Duo delle meraviglie che dagli anni Ottanta ad oggi ha sviluppato uno stile arcano e grottesco.
Paola Pluchino. Reduci dal premio Pino Pascali e in partenza per la All Visual Arts di Londra, aprono le porte del loro laboratorio imolese per concedere un’intervista, svelando, in parte, la poetica della loro Vanitas, commistione di influenze orientali e di tradizioni a loro vicine.

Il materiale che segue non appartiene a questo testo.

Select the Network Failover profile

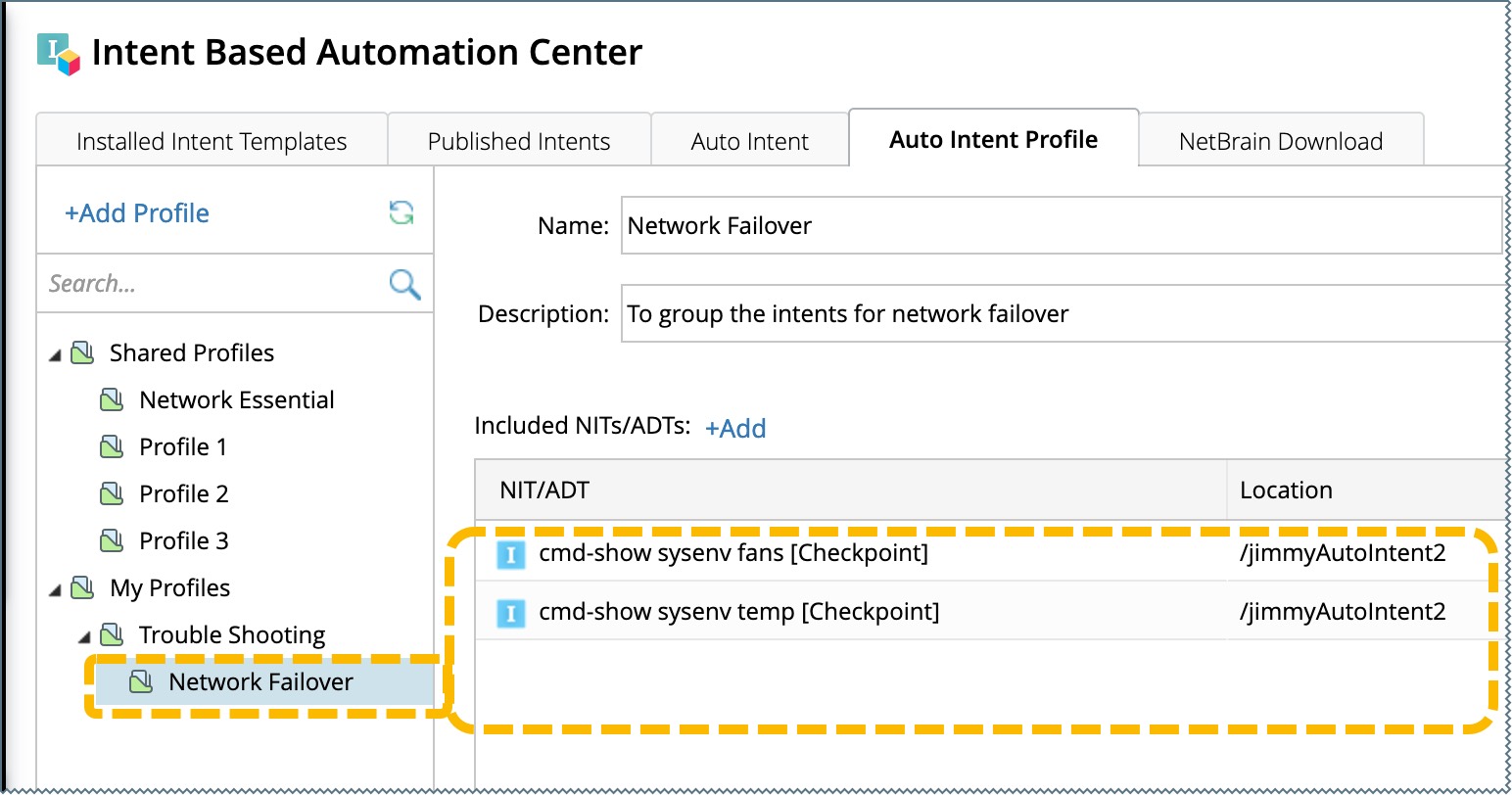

Nella loro Kust – und Wunderkammer l’aria è polverosa e nulla scintilla nel verso di un’autocelebrazione: nessun belletto né foto di gala, nessuna opulenza né sofisticazioni di sorta, ma una serie di stampi in gesso bianco a soffitto, come libri, storie, pezzi di corpi pronti per essere assemblati, composti come un pittoresco e giocoso Frankenstein . Giampaolo è preso a modellare insistentemente il ventre di un Buddha – gorilla ancora in divenire come a voler infondere, con piglio taumaturgico, l’ élan vital che quel corpo senza vita parrebbe attendere, seduto e dormiente come capo tribù.
A ristorar le conversazioni l’ultimo album di Vinicio Capossela, Marinai, Profeti e Balene, che, per ironia della sorte, pareva collegarsi amabilmente con la nostra nave dell’arte. Dell’intuito ne parlarono poi loro, ammettendo che la coscienza e l’armonia interiore precedono la ragione: solo a queste spetta il compito di virare al cerchio conclusivo e vertiginoso della loro esterna e immota produzione.
Entrare così, in punta di piedi, a domandare che cosa passa per la testa di un artista quando decidere di mettersi al mondo. L’ironia, la sospensione, il portato paradossale e doppio delle loro opere, tutto questo si trasformò in un lieve conversare in punto x del mondo, fuori, la neve a rimembrare la fuggevolezza e l’imperscrutabilità del tempo.
Fu la loro storia a rispondere alle domande poste.
Comprano negli anni Ottanta un capannone, insediando quel laboratorio di ceramica che oggi il mondo ci invidia ( si vedano le ultime acquisizioni londinesi di All Visual Arts). Se al provinciale la ceramica parve sempre mezzo e stilema della buona pirofila, si stupì che qui, questa coppia, profilava la pretesa di far fiorire la ceramica come mezzo d’espressione del design radicale, infondendo alla materialità del corpo l’inserto pittorico, vestigia dell’arte commestibile.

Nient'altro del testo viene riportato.